薦田典佳 | ダメ上司ほどなぜ周りをイエスマンばかりで固めるのか

イエスマンと聞くと、なんでも「ハイハイ」と上司の言う事に従順な部下と想像するかもしれません。

または「さすが部長です」というような太鼓持ちを想像する方もいらっしゃるかもしれません。

ですが実際のイエスマンというのは、上司の期待に過剰に答える部下であると言えます。

どのような事か具体的なエピソードとしてご紹介します。

上司を過剰接待しすぎる部下が真のイエスマン

例えば上司の期待に応えるために、上司があえて命令しない事もあらかじめ判断して用意する秘書的な仕事ができる部下B氏がいます。

彼の場合は、上司のために上司が忘れた書類があれば、さりげなくその書類を上司に届け、上司が忘れているスケジュールがあればそのスケジュールをフォローします。

一見して「気が利く」良い部下ですが、上司にとってはこの「自分が指示を出さなくても自分の考えをくみ取ってくれる」という心地よさが「当たり前」になっていってしまうのです。

すると上司はその当たり前がベースとなっていきます。

上司にとってはこの部下Bはとても気が利く仕事ができるやつというよう評価になります。

一方で、Cという部下がいます。

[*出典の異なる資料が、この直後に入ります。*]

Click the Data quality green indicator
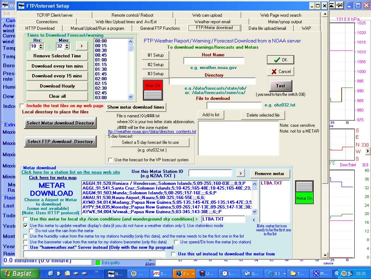The height and width of the screenshot is (279, 371). (98, 263)
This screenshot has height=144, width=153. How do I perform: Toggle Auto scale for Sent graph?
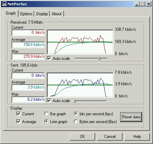click(49, 101)
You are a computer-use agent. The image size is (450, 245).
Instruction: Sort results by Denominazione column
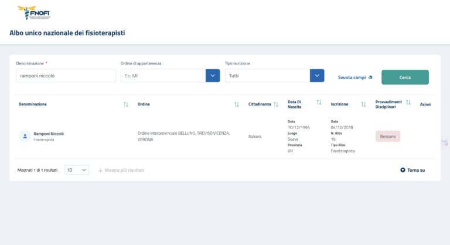[125, 104]
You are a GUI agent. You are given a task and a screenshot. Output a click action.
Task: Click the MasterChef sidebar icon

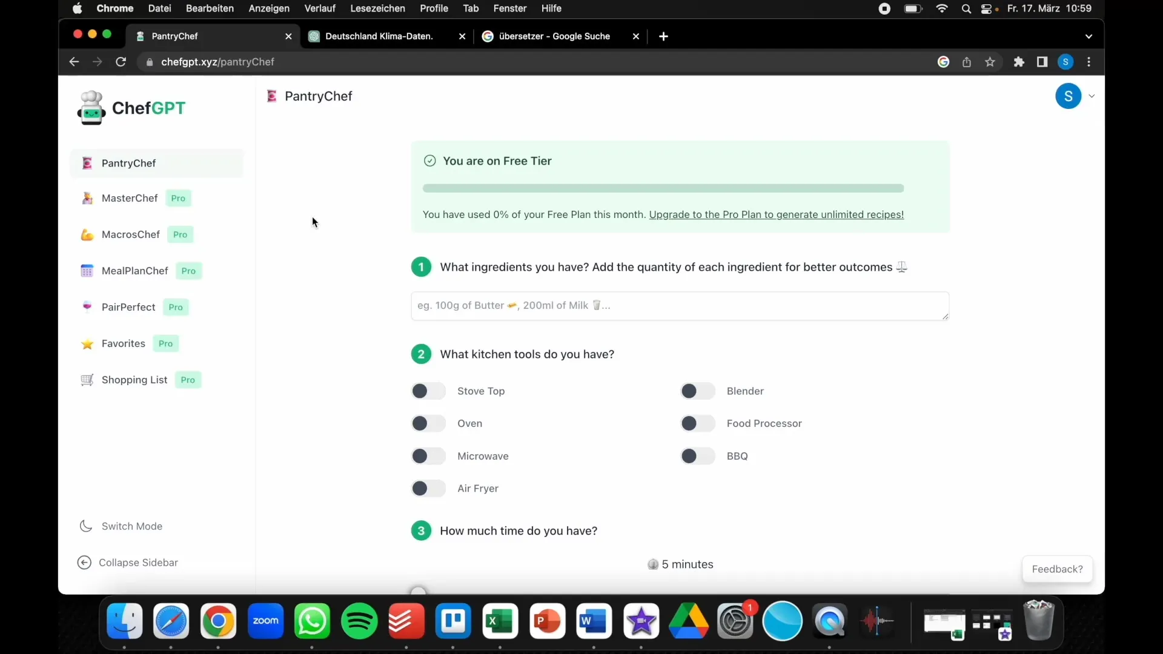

彼は営業成績ではそこそこ仕事ができる人間ですが、声に出さない上司の思惑などに気を回すという事はありません。

そのため、ある時同じように会議に上司が書類を忘れた時、B氏であれば書類を言わずとも届けてくれるのに部下Cはそれをしません。

すると上司の立場から見れば、Bは気を使えるのにCは全く気が使えず仕事ができないという評価になるのです。それだけならともかく、あろうことか部下Cを捕まえて

「俺が言わなくても書類ぐらい届けろ!気が利かないやつだな」などと叱責するようになってしまうのです。

つまり、部下Bという気が利く部下がいる事で上司である立場からそれが当たり前となり、気を使われる事の心地よさを覚えてしまい、結果として気を使わない部下に対して怒りの感情を持つようになるのです。

こうして、上司という立場から自分が言わずとも意図を組んでくれる部下ばかりを集めるようになり、えてしてイエスマンばかりが回りにはべる、という構図が出来上がるのです。
本来であれば書類を忘れるミスをするのは上司自身の責任です。

だからこそ部下Cがその書類をフォローしない事は、本来は部下Cの業務ではありません。

このように自分自身が心地よい部下ばかりのイエスマンに囲まれる事で、それが当たり前だと思ってしまうダメ上司になってしまうのです。